Delta counts a group of some 30 to 60 people who are homeless, depending on the season. A public meeting about Delta's unhoused population in May drew a vocal and in some cases irate group of citizens. Many complained that Delta should be tougher in its treatment of the unhoused. Some were concerned that a city -run shelter, already in the making, would attract an even larger homeless population with negative impacts on the rest of the community. But city officials stressed that about half of Delta's homeless are local. In the intervening months, Delta has toughened its code and enforcement, and formed a task force on the unhoused.
The City has also refocused the purpose of the new facility, located at 540 West 4th Street, with an emphasis on connecting people to resources, including food, mental and physical health assistance, ID cards, drug and alcohol therapy, transportation, education, housing, and employment. The newly christened Riverbend Resource Center and Shelter held a resource fair last week to meet with area non -profits and agencies who provide these services. Billy Tedrow, a former city council member, is the new director of the center.
“The concept of just the emergency shelter or standalone has its needs in our community,” said Tedrow. “But starting to look at the big picture of what can we do, just a little bit more, to work alongside with all the good work that CPU (Crisis Prevention Unit) has been doing, they kind of work through the police department in the city. How can we piggyback off of that? How can we be more readily available day-to-day to get our community members, our unhoused community members, out of either the bad situation they're in currently, or prevent people that are really on that cusp from slipping into this situation.
So, the focus was kind of redirected a little bit on Monday through Friday, you know, 9-5, 8-5, that we're here, let's bring, like today, let's bring these service providers together, let's get them on a calendar on a regular basis, scheduled, that we can provide for our community members, be it food or housing assistance or some therapy or whatever it may be that can get them moving in a positive direction and out of this bad situation. So, that's kind of been our focus right now to establish identity of what we're doing over here, so to speak. And, you know, that's what led to today's, you know, fair, the resource fair.”
Teadrow acknowledges that the new center is an experiment.

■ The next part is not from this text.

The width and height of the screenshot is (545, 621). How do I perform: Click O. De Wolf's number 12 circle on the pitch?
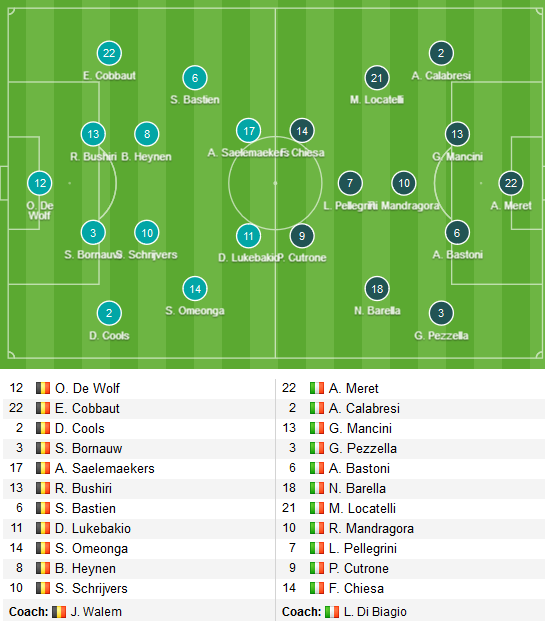[x=40, y=183]
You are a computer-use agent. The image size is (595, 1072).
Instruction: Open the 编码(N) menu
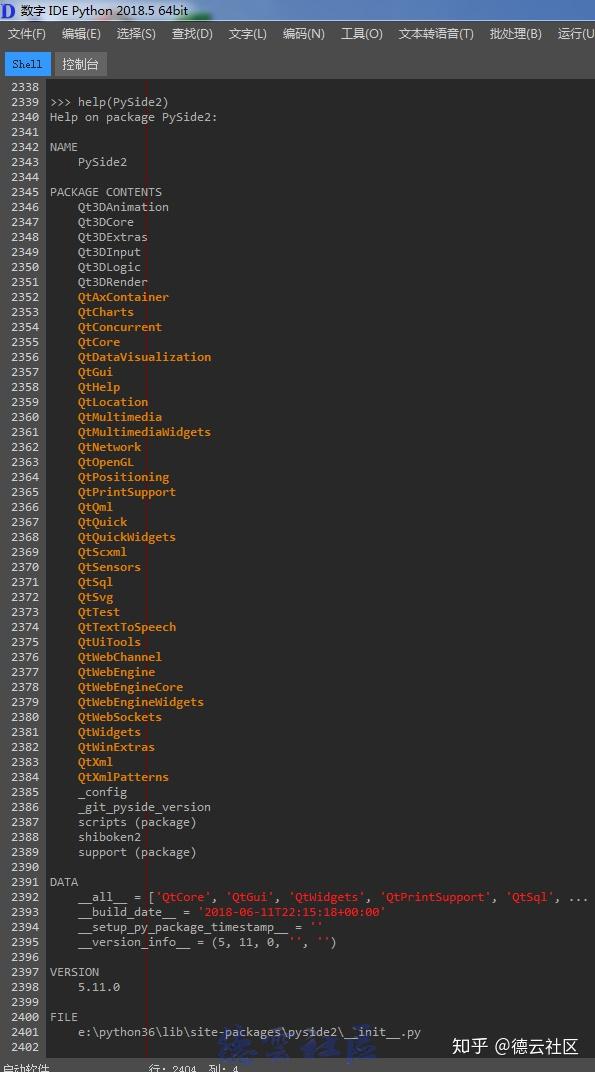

“This is not a Delta issue,” he said. “This is a nationwide problem. It really is. And what has been happening across the state, across the nation, is not working. You can't just turn a blind eye to this. It's not going away. And it's not just veterans, and it's not just an immigration issue. Multiple arguments, but it is what it is. And defunding things is not gonna make it go away. Bussing them from Delta to Cortez isn't fixing it. You just you just shove that problem somewhere else and so, you know, like, what what can we really do to make this this work? And this is what we're gonna try, and I think we're all pretty confident that it's going to have better results than what previously has been happening — which is nothing.”
Funded through state grants, the center can accommodate up to 50 beds during summer months, as well as emergency shelter during power outages, weather, or other disasters. But right now, five days a week from 9 to 5, the shelter offers a chance for people who are unhoused or in danger of losing their homes to access services that can offer an alternative.